ほぼ100 %の効率で電気を光へ変換できる熱活性化遅延蛍光(TADF)*1)分子は、次世代の有機EL用材料として大きな注目を集めています。TADF現象が生じる鍵は、最低一重項励起状態(S1)と最低三重項励起状態(T1)と呼ばれる二つの状態での相互の「スピン変換」です。このため、TADFの材料研究では、「そのスピン変換をいかに効率的に起こすか」ということが一つの目標となっています。これまでに世界中でTADF分子のスピン変換に関する研究がなされてきました。しかし、そのスピン変換を媒介するであろうと予想される、肝心の「遷移状態」は未解明でした。

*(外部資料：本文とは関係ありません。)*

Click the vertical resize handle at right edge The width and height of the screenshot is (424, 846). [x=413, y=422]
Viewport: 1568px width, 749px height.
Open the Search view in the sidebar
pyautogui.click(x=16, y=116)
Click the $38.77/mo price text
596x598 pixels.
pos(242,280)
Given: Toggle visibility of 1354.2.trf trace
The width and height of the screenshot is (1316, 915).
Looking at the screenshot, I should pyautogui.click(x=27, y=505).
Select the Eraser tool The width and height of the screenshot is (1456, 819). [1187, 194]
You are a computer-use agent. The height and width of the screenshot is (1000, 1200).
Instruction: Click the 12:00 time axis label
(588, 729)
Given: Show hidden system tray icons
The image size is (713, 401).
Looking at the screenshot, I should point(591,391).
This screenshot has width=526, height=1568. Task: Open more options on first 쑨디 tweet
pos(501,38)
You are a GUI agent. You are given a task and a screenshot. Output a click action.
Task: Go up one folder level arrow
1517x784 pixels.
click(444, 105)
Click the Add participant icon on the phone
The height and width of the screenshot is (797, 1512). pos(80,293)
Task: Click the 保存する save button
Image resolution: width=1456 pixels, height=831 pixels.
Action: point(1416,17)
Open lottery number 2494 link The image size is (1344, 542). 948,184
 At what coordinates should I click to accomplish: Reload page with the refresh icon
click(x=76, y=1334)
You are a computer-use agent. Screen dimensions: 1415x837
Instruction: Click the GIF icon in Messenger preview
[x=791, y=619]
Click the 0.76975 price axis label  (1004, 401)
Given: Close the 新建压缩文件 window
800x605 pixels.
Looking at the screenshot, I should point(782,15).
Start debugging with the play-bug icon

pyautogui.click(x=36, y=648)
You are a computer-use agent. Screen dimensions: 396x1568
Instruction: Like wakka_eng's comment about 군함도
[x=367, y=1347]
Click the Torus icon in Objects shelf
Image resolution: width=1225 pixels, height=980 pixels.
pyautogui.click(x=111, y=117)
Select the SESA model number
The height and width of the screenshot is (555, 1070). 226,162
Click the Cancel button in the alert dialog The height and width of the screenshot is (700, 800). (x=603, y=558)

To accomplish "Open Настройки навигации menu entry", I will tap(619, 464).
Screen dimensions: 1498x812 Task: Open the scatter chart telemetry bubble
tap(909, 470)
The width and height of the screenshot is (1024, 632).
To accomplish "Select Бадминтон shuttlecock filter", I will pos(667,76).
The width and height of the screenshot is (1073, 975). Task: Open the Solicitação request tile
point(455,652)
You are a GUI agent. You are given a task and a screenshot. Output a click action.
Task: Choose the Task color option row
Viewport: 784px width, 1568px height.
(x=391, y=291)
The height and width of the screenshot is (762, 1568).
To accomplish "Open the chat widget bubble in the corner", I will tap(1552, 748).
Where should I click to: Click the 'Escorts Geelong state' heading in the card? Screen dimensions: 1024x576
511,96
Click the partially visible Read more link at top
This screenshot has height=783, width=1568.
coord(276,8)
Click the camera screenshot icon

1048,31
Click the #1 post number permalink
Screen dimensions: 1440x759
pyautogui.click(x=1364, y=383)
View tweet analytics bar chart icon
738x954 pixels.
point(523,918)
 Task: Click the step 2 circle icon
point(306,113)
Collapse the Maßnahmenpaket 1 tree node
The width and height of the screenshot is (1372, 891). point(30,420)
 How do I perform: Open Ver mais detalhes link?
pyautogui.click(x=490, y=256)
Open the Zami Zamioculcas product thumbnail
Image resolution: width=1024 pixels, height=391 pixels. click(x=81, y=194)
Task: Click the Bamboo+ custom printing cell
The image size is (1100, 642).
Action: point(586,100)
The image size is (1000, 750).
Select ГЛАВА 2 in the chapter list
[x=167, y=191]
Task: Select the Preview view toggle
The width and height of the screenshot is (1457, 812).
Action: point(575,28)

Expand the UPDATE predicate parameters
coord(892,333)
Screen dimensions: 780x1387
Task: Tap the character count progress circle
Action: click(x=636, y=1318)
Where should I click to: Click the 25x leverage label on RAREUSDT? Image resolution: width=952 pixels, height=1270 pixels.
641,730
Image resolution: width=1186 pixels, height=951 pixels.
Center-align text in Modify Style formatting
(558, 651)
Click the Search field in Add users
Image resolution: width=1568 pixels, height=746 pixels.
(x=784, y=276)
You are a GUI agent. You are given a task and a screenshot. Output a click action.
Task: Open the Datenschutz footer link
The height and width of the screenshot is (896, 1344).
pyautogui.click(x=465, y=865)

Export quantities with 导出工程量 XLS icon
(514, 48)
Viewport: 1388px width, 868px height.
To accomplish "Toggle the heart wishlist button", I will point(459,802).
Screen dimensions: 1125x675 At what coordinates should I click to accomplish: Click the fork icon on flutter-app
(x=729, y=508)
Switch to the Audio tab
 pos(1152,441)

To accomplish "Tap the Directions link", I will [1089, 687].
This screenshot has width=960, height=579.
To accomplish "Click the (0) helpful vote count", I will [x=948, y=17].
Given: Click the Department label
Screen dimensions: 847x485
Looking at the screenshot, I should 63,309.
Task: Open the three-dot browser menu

九州大学最先端有機光エレクトロニクス研究センター(野田大貴(当時博士後期課程3年)、中野谷一准教授、安達千波矢センター長ら)、産業技術総合研究所分析計測標準研究部門(細貝拓也主任研究員)、米国ジョージア工科大学(Jean-Luc Brédas教授、Xian-Kai Chen博士ら)の研究グループは、TADF分子におけるスピン変換過程の詳細なダイナミクス、特にその遷移状態を実験および理論計算の両面で解明することに成功しました。



研究成果のポイント

TADF現象を示す有機分子におけるスピン変換は、分子振動をきっかけとする電子状態変化により誘起される “特定の遷移状態” を経由して進行することを解明しました。さらに、その遷移状態は、その有機分子の部分分子構造*2)に由来する電子状態であることを解明しました。 本研究の意義は、解明したメカニズムを分子デザインにフィードバックすることで、有機分子におけるスピン変換特性(例えば発光寿命)を自在に制御できる可能性を示したことです。

本研究は科学技術振興機構(JST) ERATO「安達分子エキシトン工学プロジェクト」(JPMJER1305)、科研費(18H02047、18H03902)の支援を受けて実施されました。本研究成果は2019年9月3日(火)0時(日本時間)に、英国科学雑誌「Nature Materials」のオンライン版で公開されます。